Could it be that the impetus to hurt people is as simple as the desire to misbehave? That the more we warn against danger, the more the danger becomes desirable? I think back to Ralphie and his official Red Ryder, carbine action, two-hundred shot range model air rifle. The more people that tell him he’ll shoot his eye out, the greater his desire grows. At the climax of the film, when Ralphie receives the gun from his father, we feel that youthful sense of pride and accomplishment in his subtle and gradual deception of every adult figure in his life. Why don’t I feel fear?

I could have been any of these boys. I went to summer camp as a Boy Scout and learned to shoot a BB gun. I listened to Marilyn Manson and went to more alt rock radio festival concerts than I can count. Am I counting down the days till when my past catches up with me and the only way to rectify these events is to hurt a lot of people all at once? The only difference I can determine is that I’m a gay white man, but the LGBTQ+ community is often a target for this kind of violence. It seems that, however many times we may ask what went wrong and what we could have done differently, the answer is simply: we don’t know.

As I grow further into my twenties and the age gap between me and the proverbial kids grows greater each day, I have started to assess my own influence as a role model, especially as it directly opposes my aspiration to appeal to a certain level of youth.
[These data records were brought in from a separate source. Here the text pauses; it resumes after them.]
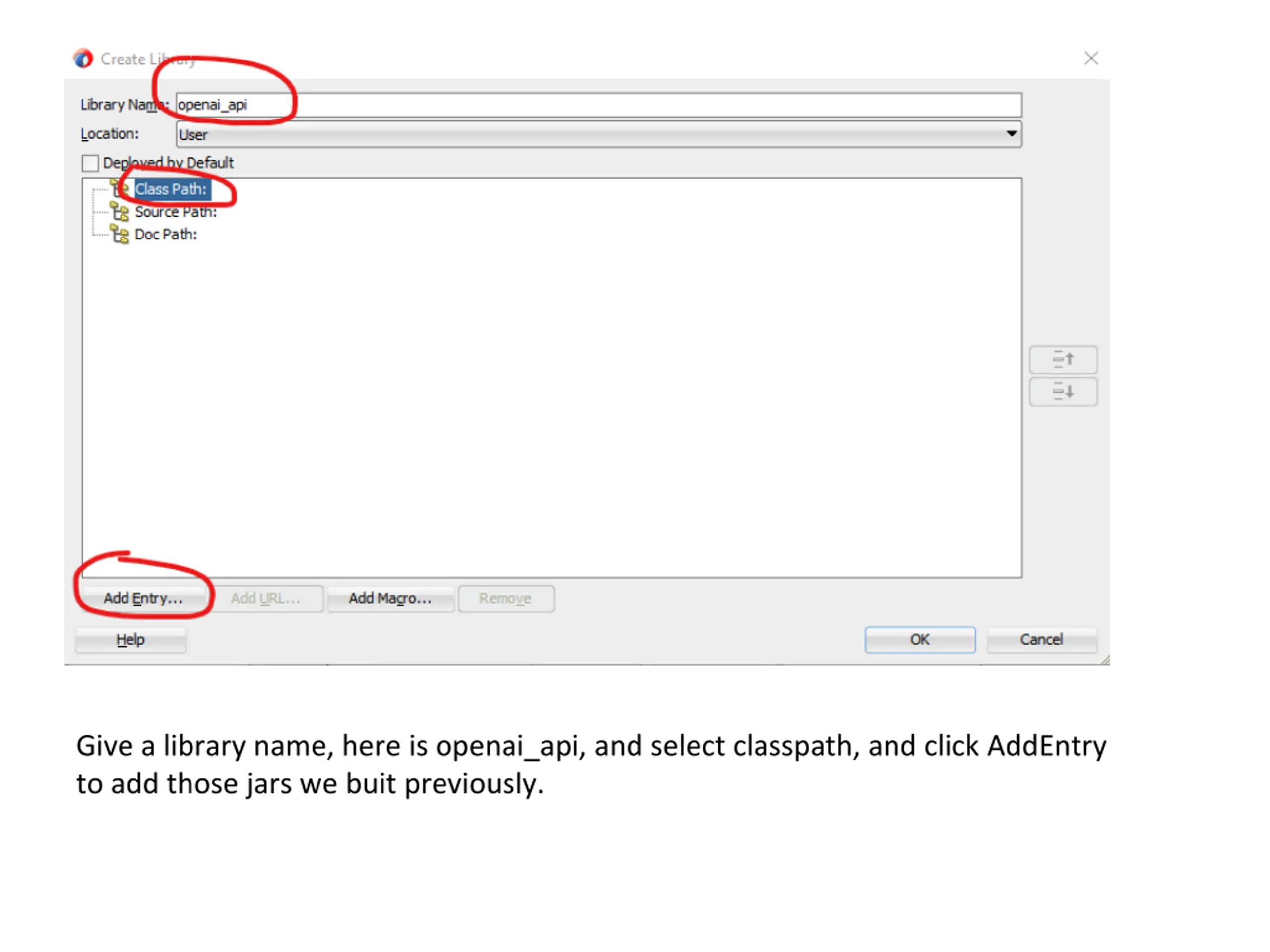Viewport: 1270px width, 952px height.
Task: Click the Doc Path folder icon
Action: click(x=120, y=234)
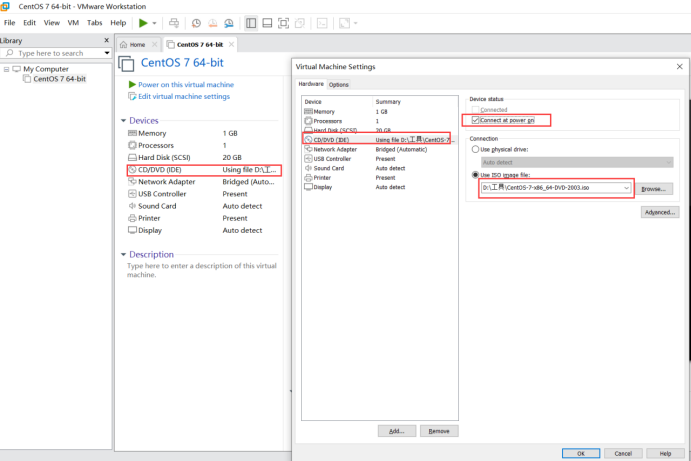Open the dropdown arrow beside Power On button
This screenshot has height=461, width=691.
coord(155,22)
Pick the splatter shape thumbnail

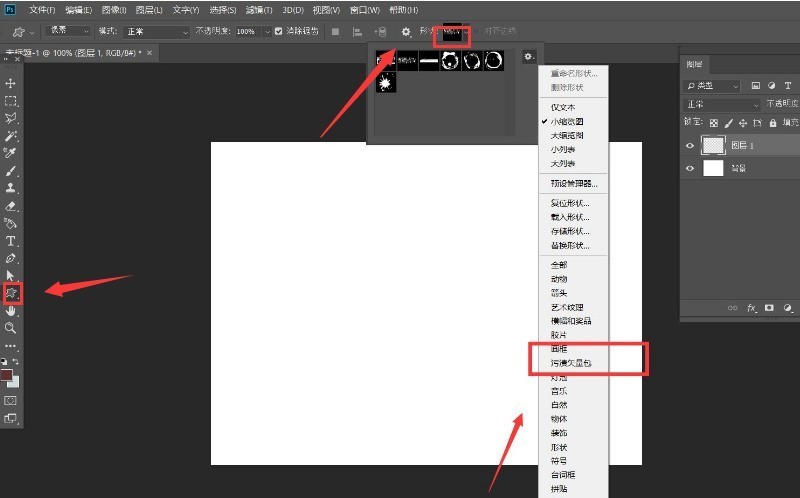coord(386,82)

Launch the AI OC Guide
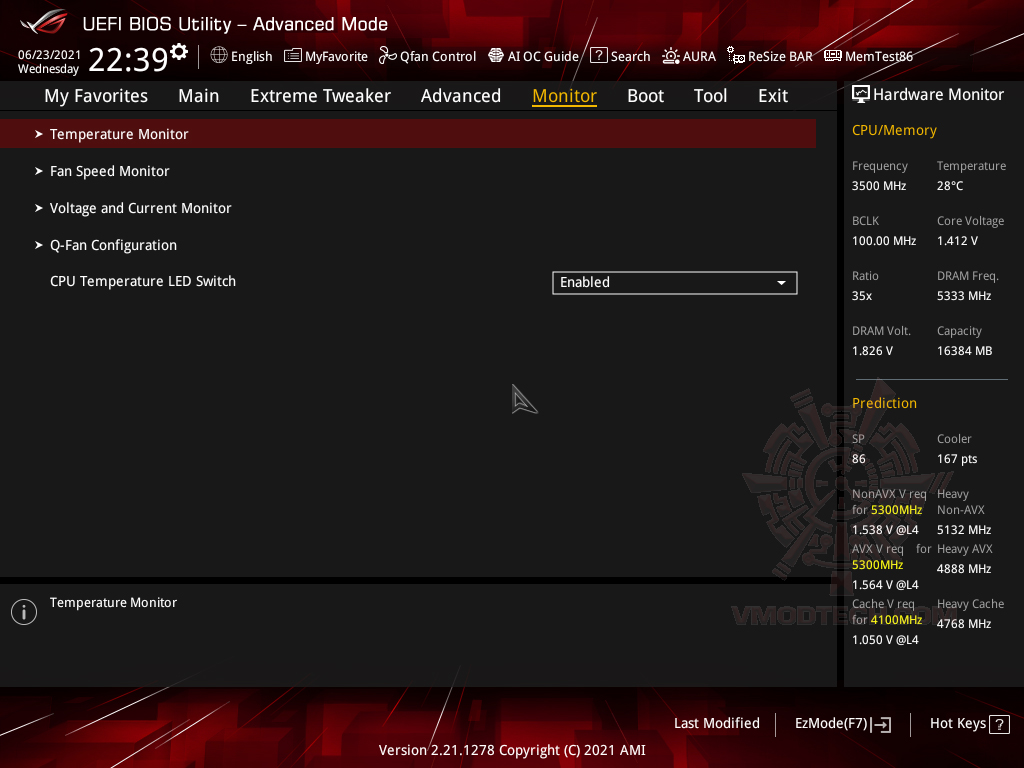pos(533,56)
And as I daydream about my own future and whether I, myself, will be a parent, I wonder about how much I will be willing to sacrifice my own dignity in order to appeal to a new generation, and how much the choices I make about the gifts I give will influence my child’s behavior. After years of watching the acts of quote-unquote troubled children be attributed to the music they listen to and the activities they use to fill their free time, I must say: I only want to take care of the younger generations. For these reasons, I recommend the following gifts in lieu of a Red Ryder, carbine action, two-hundred shot range model air rifle:

1. Socks: You’re going to need them no matter how much you may hate to receive them
2. Underwear: The sexiest and/or least cool gift to receive ever
3. Scratch Off Lotto Tickets: A cheap way to remind your kids that the only way to make money is to work hard and earn an honest living
4. A Bible: A piece of media no one in the 21st century will consume, regardless of their spirituality
5. A Bright Pink Bunny Rabbit Costume: Maybe Aunt Clara had it right all along.